Detalle Publicación

Enhanced gene delivery triggered by dual pH/redox responsive host-guest dimerization of cyclooligosaccharide star polycations

Autores: Carbajo-Gordillo, A. I.; López-Fernández, J.; Benito, J. M.; Jiménez Blanco, J. L.; Santana-Armas, M. L.; Marcelo, G.; Di Giorgio, C.; Przybylski, C.; Ortiz Mellet, C. (Autor de correspondencia); Tros de Ilarduya Apaolaza, María de la Concepción (Autor de correspondencia); Mendicuti, F. (Autor de correspondencia); García Fernández, J. M. (Autor de correspondencia)

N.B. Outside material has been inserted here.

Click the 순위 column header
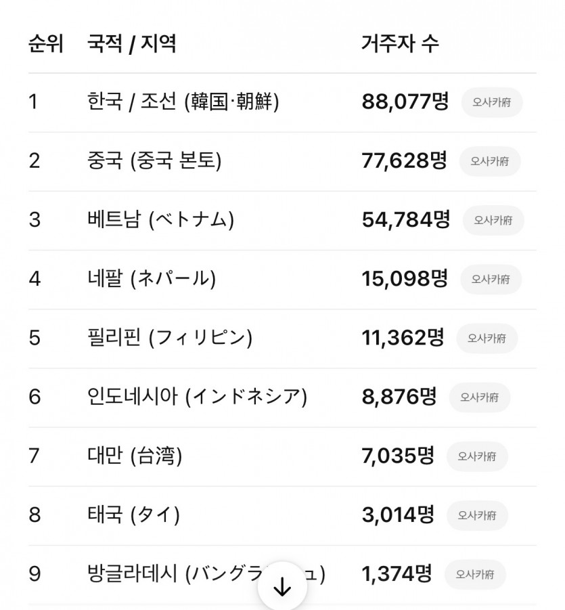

Título de la revista: MACROMOLECULAR RAPID COMMUNICATIONS
ISSN: 1022-1336
Volumen: 43
Número: 11
Páginas: 2200145
Fecha de publicación: 2022
Resumen:
A robust strategy is reported to build perfectly monodisperse star polycations combining a trehalose-based cyclooligosaccharide (cyclotrehalan, CT) central core onto which oligoethyleneimine radial arms are installed. The architectural perfection of the compounds is demonstrated by a variety of physicochemical techniques, including NMR, MS, DLS, TEM, and GPC. Key to the strategy is the possibility of customizing the cavity size of the macrocyclic platform to enable/prevent the inclusion of adamantane motifs. These properties can be taken into advantage to implement sequential levels of stimuli responsiveness by combining computational design, precision chemistry and programmed host-guest interactions. Specifically, it is shown that supramolecular dimers implying a trimeric CT-tetraethyleneimine star polycation and purposely designed bis-adamantane guests are preorganized to efficiently complex plasmid DNA (pDNA) into transfection-competent nanocomplexes. The stability of the dimer species is responsive to the protonation state of the cationic clusters, resulting in dissociation at acidic pH. This process facilitates endosomal escape, but reassembling can take place in the cytosol then handicapping pDNA nuclear import. By equipping the ditopic guest with a redox-sensitive disulfide group, recapturing phenomena are prevented, resulting in drastically improved transfection efficiencies both in vivo and in vitro.